Придется открывать карты. Он еще не согласился, но открывать придется. В противном случае, генерал может не принять решения. Нужного решения. И не факт, что правильного. Для себя. И я, и, тем более, он, понимали, что в случае провала этой авантюры, отбрехаться, что он туда просто постоять пришел, ему не удастся.
— Помощник члена Политбюро ЦК КПСС будет сопровождать Лишневских, — убежденно приглушил я голос, — И в Шереметьево они приедут на ЗИЛе — членовозе! А перед этим в аэропорт по вертушке позвонят, чтобы к ним отнеслись по-человечески, — добавил я уже совсем хлестаковскую отсебятину.
Больше минуты генерал Дубровин изучал зрачки моих глаз.

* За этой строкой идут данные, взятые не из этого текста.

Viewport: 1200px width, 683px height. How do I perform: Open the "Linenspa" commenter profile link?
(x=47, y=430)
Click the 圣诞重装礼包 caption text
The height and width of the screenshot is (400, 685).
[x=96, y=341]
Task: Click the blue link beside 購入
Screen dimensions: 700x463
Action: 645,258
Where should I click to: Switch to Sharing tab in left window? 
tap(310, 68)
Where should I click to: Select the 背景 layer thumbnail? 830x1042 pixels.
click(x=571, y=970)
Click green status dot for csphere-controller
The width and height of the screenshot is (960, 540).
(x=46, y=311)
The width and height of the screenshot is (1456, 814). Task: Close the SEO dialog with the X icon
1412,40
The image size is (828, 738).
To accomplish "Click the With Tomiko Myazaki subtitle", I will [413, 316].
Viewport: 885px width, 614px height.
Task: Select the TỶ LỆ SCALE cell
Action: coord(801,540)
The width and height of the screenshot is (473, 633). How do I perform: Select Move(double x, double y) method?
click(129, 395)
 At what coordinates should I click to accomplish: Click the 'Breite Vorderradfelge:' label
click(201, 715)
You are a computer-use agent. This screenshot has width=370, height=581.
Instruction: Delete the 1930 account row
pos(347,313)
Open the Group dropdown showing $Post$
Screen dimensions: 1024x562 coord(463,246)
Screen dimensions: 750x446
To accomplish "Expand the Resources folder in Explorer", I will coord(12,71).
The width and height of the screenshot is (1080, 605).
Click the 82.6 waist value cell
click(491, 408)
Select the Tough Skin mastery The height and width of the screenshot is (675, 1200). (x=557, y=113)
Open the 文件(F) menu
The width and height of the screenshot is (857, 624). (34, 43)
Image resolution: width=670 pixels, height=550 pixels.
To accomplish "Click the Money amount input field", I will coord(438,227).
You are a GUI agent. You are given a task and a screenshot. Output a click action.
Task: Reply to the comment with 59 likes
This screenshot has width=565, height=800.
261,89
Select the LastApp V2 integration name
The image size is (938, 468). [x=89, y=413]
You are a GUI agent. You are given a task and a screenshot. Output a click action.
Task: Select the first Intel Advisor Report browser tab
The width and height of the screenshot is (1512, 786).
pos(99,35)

Судя по тому, что он первым отвел взгляд, мои честные глаза меня не подвели.
— Хорошо, будь по твоему, лейтенант! — устало провел своей мосластой пятерней по лицу генерал и подняв свою чашку, чокнулся с моей, которую, как оказалось, я все время держал в ладонях.
Проглотив уже теплую и оттого до блевотины противную водку, я с облегчением выдохнул, маскируя этот выдох поглощением алкоголя. Физиономию лица я по-прежнему держал кирпичом. Расслабляться было рано, так как передо мной сидел даже не волк, а матёрый волкодавище. Съевший на вербовках большую часть волков и, не меньше, чем половину собачьего поголовья всех шести континентов.